【シン・ウルトラマン⑥】脚本家、金城哲夫の功績(メディア学部 藤崎実)
2022年6月 4日 (土) 投稿者: メディア社会コース
映画「シン・ウルトラマン」が、現在大ヒット中です。
「エヴァンゲリオン」が好きだという理由で庵野秀明監督に興味を持ち、2016年の「シン・ゴジラ」を観に行ったり、2022年の「シン・ウルトラマン」を観に行った若者は多いのではないでしょうか。
そして、改めて「ウルトラマン」の世界観や、奥深いテーマに興味を持った若者も多いのではないでしょうか。
「シン・ウルトラマン」が誕生した背景にある、言い換えれば、庵野監督を魅了したTV番組「ウルトラQ」や「ウルトラマン」、「ウルトラセブン」の最大の魅力に、優れた物語性、つまり脚本の素晴らしさがあります。
先日は、デザイナー成田亨氏の功績にスポットを当てましたが、映像作品で最も大切なのは、物語、つまりストーリーです。
20代の若さで「ウルトラQ」や「ウルトラマン」、「ウルトラセブン」の脚本を担当した金城哲夫氏の功績は、今までも様々な機会で語られてきました。そうしたエピソードで私が最も印象深いのは、金城哲夫氏の生い立ちです。
金城氏は生まれこそ東京ですが、中学までを沖縄で過ごします。
その幼少期は第二次世界大戦にあたるのですが、その際、金城氏はアメリカ軍による攻撃を体験するのです。
そうした戦争体験や、戦争による悲劇が金城氏の原体験にあるのです。

### 課題:
1. 金城哲夫に関する文章によると、金城氏は中学までをどこで過ごしましたか。
2. 金城哲夫に関する文章を、最後の文の後から書き進めてください。
資料はこの作業とは関係ありません。

### 収集資料:
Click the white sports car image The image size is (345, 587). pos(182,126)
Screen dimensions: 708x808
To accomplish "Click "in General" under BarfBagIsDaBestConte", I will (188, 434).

### 解答一覧:
1. 沖縄です。

2.
(画像出所)「円谷プロダクションクリエイティブアワード 金城哲夫賞」より(https://m-78.jp/TCA/)
「ウルトラQ」の不思議で不条理な世界観、「ウルトラマン」や「ウルトラセブン」の正義や愛についての感覚や、底辺に流れる悲しい感じ、人間は本当にこれで良いのだろうか、といった深淵なテーマ設定など、脚本家、金城氏の戦争体験が物語に反映しているのではないかと思えるのです。
このコラムは、評論を書く場でないので、金城氏のご紹介にとどめておきますが、「昭和第1期ウルトラシリーズ」の物語の深みは間違いなく金城氏の功績です。
偉大なる作品はひとりでは創ることができません。
まず最初に良いシナリオありきです。そして、良い役者、良い美術、良い演出、良い技術などの多くの才能が集まって、ひとつの世界観がくっきりと具体化されるのです。
素晴らしい世界観とテーマを私たちに届けてくれた脚本家、金城哲夫氏の功績は今後も輝き続けることでしょう。(メディア学部 藤崎実)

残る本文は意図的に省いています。